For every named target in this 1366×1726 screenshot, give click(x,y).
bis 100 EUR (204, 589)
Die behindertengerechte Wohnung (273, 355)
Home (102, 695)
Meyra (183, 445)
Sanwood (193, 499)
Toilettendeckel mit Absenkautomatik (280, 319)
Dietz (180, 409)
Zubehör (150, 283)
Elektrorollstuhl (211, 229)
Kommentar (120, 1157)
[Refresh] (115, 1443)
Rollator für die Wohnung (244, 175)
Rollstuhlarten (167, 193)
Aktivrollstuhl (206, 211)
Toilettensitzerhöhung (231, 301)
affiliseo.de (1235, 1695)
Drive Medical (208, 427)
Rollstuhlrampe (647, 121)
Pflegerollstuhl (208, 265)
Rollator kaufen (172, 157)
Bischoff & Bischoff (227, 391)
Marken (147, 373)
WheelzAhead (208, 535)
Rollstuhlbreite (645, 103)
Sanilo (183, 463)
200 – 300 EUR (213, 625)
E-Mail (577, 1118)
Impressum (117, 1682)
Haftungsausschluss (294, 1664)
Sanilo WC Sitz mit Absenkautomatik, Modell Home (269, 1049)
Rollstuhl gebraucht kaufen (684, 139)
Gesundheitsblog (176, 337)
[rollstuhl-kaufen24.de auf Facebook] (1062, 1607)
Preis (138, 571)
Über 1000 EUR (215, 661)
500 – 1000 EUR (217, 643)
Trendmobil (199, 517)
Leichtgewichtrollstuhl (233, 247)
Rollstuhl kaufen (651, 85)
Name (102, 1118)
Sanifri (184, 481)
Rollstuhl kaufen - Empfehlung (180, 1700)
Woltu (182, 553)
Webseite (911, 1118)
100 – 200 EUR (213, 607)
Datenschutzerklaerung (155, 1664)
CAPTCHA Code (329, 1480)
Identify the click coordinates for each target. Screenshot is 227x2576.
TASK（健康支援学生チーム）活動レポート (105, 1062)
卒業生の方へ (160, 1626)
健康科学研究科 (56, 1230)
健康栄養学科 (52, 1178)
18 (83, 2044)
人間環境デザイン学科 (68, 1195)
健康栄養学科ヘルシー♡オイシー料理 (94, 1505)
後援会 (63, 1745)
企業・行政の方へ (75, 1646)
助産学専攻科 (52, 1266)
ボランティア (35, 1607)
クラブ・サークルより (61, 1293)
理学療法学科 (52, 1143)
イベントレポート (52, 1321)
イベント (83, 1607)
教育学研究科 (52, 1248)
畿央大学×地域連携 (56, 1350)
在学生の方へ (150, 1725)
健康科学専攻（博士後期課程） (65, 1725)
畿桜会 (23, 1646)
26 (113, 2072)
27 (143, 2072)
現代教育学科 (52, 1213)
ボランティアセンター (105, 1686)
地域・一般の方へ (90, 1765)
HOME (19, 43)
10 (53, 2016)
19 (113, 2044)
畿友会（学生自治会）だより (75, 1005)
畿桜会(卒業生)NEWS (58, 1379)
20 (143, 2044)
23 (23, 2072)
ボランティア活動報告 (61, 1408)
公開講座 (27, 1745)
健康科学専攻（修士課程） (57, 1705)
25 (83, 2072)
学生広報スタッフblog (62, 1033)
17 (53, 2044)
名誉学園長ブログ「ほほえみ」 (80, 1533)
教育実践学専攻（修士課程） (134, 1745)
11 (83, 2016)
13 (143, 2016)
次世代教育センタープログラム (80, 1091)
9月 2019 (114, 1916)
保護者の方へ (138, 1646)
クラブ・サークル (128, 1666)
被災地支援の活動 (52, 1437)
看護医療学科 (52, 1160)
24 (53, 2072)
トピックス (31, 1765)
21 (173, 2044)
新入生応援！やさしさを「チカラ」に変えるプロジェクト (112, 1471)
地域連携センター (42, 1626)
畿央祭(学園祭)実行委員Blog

^^^^^^^^

The records above need to be output again, verbatim.

Answer for the task>
For every named target in this 1366×1726 screenshot, give click(x,y).
bis 100 EUR (204, 589)
Die behindertengerechte Wohnung (273, 355)
Home (102, 695)
Meyra (183, 445)
Sanwood (193, 499)
Toilettendeckel mit Absenkautomatik (280, 319)
Dietz (180, 409)
Zubehör (150, 283)
Elektrorollstuhl (211, 229)
Kommentar (120, 1157)
[Refresh] (115, 1443)
Rollator für die Wohnung (244, 175)
Rollstuhlarten (167, 193)
Aktivrollstuhl (206, 211)
Toilettensitzerhöhung (231, 301)
affiliseo.de (1235, 1695)
Drive Medical (208, 427)
Rollstuhlrampe (647, 121)
Pflegerollstuhl (208, 265)
Rollator kaufen (172, 157)
Bischoff & Bischoff (227, 391)
Marken (147, 373)
WheelzAhead (208, 535)
Rollstuhlbreite (645, 103)
Sanilo (183, 463)
200 – 300 EUR (213, 625)
E-Mail (577, 1118)
Impressum (117, 1682)
Haftungsausschluss (294, 1664)
Sanilo WC Sitz mit Absenkautomatik, Modell Home (269, 1049)
Rollstuhl gebraucht kaufen (684, 139)
Gesundheitsblog (176, 337)
[rollstuhl-kaufen24.de auf Facebook] (1062, 1607)
Preis (138, 571)
Über 1000 EUR (215, 661)
500 – 1000 EUR (217, 643)
Trendmobil (199, 517)
Leichtgewichtrollstuhl (233, 247)
Rollstuhl kaufen (651, 85)
Name (102, 1118)
Sanifri (184, 481)
Rollstuhl kaufen - Empfehlung (180, 1700)
Woltu (182, 553)
Webseite (911, 1118)
100 – 200 EUR (213, 607)
Datenschutzerklaerung (155, 1664)
CAPTCHA Code (329, 1480)
Identify the click coordinates for each target. Screenshot is 227x2576.
TASK（健康支援学生チーム）活動レポート (105, 1062)
卒業生の方へ (160, 1626)
健康科学研究科 (56, 1230)
健康栄養学科 (52, 1178)
18 (83, 2044)
人間環境デザイン学科 (68, 1195)
健康栄養学科ヘルシー♡オイシー料理 (94, 1505)
後援会 (63, 1745)
企業・行政の方へ (75, 1646)
助産学専攻科 (52, 1266)
ボランティア (35, 1607)
クラブ・サークルより (61, 1293)
理学療法学科 (52, 1143)
イベントレポート (52, 1321)
イベント (83, 1607)
教育学研究科 (52, 1248)
畿央大学×地域連携 (56, 1350)
在学生の方へ (150, 1725)
健康科学専攻（博士後期課程） (65, 1725)
畿桜会 (23, 1646)
26 (113, 2072)
27 (143, 2072)
現代教育学科 (52, 1213)
ボランティアセンター (105, 1686)
地域・一般の方へ (90, 1765)
HOME (19, 43)
10 (53, 2016)
19 (113, 2044)
畿友会（学生自治会）だより (75, 1005)
畿桜会(卒業生)NEWS (58, 1379)
20 (143, 2044)
23 (23, 2072)
ボランティア活動報告 (61, 1408)
公開講座 (27, 1745)
健康科学専攻（修士課程） (57, 1705)
25 (83, 2072)
学生広報スタッフblog (62, 1033)
17 (53, 2044)
名誉学園長ブログ「ほほえみ」 (80, 1533)
教育実践学専攻（修士課程） (134, 1745)
11 (83, 2016)
13 (143, 2016)
次世代教育センタープログラム (80, 1091)
9月 2019 (114, 1916)
保護者の方へ (138, 1646)
クラブ・サークル (128, 1666)
被災地支援の活動 (52, 1437)
看護医療学科 (52, 1160)
24 (53, 2072)
トピックス (31, 1765)
21 (173, 2044)
新入生応援！やさしさを「チカラ」に変えるプロジェクト (112, 1471)
地域連携センター (42, 1626)
畿央祭(学園祭)実行委員Blog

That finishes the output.